* _Task objective_: Return the following records verbatim, beginning at the line that contains "Select the vertical" and stopping after the line that contains "click(149, 316)".

* _Extracted data_:
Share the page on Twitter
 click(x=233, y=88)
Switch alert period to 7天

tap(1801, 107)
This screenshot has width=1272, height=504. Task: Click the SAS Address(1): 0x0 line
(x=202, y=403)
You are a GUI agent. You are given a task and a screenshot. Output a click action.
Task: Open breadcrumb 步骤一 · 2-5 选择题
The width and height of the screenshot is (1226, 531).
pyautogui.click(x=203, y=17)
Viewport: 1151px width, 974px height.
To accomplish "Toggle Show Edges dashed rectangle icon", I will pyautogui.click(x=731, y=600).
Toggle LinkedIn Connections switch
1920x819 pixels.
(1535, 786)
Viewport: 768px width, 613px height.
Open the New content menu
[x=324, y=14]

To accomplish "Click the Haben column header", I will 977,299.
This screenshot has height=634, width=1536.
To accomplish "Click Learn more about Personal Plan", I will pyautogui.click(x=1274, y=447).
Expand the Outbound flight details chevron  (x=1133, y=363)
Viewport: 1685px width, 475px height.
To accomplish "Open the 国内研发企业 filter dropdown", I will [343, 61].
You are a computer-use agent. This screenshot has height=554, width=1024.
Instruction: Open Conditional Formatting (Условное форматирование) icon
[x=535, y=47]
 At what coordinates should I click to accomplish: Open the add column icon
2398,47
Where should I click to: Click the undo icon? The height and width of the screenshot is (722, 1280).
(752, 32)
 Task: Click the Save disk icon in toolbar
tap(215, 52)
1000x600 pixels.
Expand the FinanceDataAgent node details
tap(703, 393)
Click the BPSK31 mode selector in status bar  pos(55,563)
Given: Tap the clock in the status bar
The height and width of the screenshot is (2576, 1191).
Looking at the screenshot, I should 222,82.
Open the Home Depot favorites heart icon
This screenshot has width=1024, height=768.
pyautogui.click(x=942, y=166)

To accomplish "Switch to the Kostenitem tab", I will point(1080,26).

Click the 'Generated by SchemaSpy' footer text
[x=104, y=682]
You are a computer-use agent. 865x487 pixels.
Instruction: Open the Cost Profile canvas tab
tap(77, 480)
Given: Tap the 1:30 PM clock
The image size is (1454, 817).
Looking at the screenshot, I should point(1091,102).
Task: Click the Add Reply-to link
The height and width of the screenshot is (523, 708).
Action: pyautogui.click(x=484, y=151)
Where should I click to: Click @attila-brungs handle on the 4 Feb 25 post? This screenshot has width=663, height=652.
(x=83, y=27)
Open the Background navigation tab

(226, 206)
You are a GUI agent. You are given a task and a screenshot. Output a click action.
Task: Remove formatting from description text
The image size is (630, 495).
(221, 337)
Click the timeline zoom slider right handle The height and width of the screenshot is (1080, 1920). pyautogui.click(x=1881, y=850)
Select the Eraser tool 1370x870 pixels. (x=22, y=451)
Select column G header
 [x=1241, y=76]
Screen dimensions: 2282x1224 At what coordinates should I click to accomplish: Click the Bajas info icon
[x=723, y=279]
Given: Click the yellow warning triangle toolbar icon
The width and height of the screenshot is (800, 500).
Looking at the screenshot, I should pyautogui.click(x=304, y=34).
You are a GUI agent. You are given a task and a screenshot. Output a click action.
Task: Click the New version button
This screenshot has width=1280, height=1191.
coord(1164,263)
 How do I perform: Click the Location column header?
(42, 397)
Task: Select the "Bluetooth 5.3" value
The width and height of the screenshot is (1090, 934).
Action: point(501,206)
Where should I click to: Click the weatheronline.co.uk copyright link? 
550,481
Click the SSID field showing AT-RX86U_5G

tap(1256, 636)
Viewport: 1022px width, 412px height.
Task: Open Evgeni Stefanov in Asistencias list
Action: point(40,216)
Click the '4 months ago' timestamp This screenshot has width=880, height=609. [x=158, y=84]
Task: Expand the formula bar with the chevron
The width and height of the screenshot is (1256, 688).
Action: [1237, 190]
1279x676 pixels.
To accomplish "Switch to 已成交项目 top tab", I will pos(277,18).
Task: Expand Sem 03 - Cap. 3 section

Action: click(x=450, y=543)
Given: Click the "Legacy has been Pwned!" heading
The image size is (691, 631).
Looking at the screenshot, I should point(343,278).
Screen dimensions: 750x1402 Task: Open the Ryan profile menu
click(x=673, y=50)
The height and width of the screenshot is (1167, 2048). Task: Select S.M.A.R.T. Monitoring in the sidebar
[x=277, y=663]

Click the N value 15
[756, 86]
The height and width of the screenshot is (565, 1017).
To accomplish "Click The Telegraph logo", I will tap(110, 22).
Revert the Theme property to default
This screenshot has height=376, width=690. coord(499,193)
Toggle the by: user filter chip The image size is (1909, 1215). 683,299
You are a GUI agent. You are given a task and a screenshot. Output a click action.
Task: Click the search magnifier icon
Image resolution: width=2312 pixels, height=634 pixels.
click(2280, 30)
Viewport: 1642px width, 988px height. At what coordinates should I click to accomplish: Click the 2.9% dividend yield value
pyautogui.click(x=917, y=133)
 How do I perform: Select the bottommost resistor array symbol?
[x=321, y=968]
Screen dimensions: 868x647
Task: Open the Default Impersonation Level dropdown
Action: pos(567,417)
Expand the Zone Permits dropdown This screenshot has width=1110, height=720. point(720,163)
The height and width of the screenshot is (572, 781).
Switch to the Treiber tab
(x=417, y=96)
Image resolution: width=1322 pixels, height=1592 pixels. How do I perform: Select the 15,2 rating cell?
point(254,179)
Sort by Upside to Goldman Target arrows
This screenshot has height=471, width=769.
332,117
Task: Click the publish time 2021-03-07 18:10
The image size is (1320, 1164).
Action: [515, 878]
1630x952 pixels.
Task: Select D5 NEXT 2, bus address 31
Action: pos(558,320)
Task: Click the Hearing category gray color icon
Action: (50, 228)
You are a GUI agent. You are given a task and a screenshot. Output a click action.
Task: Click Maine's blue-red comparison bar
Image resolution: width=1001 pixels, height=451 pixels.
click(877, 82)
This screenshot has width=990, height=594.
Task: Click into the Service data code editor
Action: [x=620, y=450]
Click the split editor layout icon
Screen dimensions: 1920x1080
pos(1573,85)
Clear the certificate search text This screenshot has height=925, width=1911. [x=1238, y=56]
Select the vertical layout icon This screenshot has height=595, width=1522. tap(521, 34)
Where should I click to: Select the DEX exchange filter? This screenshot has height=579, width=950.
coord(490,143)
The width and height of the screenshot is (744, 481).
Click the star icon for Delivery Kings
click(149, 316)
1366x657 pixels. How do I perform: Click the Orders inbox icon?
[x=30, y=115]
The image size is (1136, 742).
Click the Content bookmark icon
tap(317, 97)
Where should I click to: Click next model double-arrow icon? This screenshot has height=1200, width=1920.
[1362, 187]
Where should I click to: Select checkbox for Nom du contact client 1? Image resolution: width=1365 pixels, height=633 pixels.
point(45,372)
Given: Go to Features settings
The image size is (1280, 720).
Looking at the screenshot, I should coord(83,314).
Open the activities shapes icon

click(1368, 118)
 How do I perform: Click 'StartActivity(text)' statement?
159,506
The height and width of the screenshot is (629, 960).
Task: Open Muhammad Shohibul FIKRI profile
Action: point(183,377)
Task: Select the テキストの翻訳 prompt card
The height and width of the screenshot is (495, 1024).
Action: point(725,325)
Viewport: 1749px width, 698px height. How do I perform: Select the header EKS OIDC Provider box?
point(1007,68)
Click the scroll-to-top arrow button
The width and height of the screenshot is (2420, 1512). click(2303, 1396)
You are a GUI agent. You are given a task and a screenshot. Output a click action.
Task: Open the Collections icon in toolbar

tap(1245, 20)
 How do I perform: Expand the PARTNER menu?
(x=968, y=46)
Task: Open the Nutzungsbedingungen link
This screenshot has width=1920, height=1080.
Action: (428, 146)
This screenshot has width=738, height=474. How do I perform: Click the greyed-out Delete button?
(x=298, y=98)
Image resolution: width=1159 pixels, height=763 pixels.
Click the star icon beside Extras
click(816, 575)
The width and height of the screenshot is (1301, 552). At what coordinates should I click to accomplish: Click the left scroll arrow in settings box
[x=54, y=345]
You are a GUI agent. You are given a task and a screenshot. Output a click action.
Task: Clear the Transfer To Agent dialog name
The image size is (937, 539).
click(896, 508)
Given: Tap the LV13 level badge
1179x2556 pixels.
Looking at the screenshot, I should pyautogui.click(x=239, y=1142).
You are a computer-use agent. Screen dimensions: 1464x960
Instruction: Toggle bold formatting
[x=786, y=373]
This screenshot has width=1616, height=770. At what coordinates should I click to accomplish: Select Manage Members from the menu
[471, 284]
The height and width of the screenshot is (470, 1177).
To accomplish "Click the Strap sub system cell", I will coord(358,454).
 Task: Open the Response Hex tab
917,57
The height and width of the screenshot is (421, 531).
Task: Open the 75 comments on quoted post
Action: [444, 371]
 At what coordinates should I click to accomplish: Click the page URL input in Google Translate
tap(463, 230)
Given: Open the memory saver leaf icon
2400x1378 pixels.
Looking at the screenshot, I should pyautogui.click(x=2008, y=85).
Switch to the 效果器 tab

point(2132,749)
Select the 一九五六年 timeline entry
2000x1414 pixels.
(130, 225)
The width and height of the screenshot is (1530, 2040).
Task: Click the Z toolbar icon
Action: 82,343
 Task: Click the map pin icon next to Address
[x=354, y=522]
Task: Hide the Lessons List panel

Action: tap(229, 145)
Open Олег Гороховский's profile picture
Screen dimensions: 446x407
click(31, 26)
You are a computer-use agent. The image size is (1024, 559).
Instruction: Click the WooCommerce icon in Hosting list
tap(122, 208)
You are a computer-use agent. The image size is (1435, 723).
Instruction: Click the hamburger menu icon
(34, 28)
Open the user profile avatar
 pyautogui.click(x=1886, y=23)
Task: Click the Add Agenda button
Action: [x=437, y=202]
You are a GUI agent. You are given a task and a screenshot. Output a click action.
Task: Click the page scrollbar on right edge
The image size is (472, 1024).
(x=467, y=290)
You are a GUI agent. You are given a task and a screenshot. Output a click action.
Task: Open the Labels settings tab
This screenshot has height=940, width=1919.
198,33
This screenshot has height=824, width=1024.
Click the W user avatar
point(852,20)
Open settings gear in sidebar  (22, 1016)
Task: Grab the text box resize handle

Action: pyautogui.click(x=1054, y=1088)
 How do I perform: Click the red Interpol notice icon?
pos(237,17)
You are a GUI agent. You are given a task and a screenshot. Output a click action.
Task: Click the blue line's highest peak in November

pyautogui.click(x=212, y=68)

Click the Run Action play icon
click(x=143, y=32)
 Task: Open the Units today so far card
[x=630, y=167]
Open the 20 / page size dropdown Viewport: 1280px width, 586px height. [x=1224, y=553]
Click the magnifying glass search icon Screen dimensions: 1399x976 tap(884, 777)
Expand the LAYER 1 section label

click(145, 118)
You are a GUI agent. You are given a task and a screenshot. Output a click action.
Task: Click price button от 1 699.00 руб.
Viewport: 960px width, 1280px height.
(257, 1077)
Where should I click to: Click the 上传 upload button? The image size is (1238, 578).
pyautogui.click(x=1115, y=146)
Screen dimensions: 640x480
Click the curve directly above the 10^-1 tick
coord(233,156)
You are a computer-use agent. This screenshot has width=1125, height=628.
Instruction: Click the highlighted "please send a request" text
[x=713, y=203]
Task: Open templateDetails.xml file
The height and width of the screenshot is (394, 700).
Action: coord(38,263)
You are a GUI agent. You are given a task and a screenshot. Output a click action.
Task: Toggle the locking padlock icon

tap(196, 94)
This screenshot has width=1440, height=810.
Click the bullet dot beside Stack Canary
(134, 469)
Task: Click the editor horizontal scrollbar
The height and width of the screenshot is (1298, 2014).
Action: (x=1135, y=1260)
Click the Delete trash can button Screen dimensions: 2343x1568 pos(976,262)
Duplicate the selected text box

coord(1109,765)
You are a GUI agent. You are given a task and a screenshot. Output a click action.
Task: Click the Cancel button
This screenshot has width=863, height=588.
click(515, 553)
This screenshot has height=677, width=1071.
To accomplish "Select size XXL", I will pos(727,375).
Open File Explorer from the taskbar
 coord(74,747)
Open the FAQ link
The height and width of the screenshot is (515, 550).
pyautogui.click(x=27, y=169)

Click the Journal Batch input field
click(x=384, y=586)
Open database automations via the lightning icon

* _Finished answer_:
Select the vertical layout icon This screenshot has height=595, width=1522. tap(521, 34)
Where should I click to: Select the DEX exchange filter? This screenshot has height=579, width=950.
coord(490,143)
The width and height of the screenshot is (744, 481).
Click the star icon for Delivery Kings
click(149, 316)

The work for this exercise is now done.